What you are asked to do » Transcribe the lines of the records starting with the one that has "700x640 pixels." in it and ending with the last, and transcribe nothing else.

### Listed records ###

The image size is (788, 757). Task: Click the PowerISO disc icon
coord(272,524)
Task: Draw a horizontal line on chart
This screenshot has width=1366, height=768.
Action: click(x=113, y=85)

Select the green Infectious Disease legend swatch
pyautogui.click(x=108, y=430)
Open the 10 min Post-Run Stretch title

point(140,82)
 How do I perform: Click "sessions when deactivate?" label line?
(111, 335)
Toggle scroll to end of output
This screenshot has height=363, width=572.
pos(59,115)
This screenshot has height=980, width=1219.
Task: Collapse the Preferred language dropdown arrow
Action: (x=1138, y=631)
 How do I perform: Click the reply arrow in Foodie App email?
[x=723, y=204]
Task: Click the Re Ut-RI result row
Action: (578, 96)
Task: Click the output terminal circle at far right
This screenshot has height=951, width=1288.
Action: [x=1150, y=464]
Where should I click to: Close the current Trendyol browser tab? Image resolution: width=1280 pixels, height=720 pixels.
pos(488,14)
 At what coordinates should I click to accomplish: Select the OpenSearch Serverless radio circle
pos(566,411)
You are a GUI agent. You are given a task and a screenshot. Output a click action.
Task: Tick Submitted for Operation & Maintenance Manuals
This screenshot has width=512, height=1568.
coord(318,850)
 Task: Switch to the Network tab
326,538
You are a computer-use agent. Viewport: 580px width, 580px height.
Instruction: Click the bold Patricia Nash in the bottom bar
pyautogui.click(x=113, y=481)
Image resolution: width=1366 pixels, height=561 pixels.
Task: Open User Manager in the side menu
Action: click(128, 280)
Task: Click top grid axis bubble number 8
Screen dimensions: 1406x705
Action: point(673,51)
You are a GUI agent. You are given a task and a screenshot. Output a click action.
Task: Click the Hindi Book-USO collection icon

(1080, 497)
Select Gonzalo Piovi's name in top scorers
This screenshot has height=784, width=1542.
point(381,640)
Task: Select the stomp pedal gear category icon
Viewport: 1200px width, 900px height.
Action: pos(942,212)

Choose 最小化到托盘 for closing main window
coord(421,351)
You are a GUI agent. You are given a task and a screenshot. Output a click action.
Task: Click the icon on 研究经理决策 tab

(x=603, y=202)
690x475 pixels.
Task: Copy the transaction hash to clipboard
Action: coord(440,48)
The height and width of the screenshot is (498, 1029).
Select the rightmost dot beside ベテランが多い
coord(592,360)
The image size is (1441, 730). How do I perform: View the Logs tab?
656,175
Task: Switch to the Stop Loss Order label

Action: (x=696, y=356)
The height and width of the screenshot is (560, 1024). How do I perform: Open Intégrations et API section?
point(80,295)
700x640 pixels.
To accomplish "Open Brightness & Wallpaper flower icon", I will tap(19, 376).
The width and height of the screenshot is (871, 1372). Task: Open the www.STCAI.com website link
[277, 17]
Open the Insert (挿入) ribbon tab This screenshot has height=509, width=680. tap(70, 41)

###

Task answer »
700x640 pixels.
To accomplish "Open Brightness & Wallpaper flower icon", I will tap(19, 376).
The width and height of the screenshot is (871, 1372). Task: Open the www.STCAI.com website link
[277, 17]
Open the Insert (挿入) ribbon tab This screenshot has height=509, width=680. tap(70, 41)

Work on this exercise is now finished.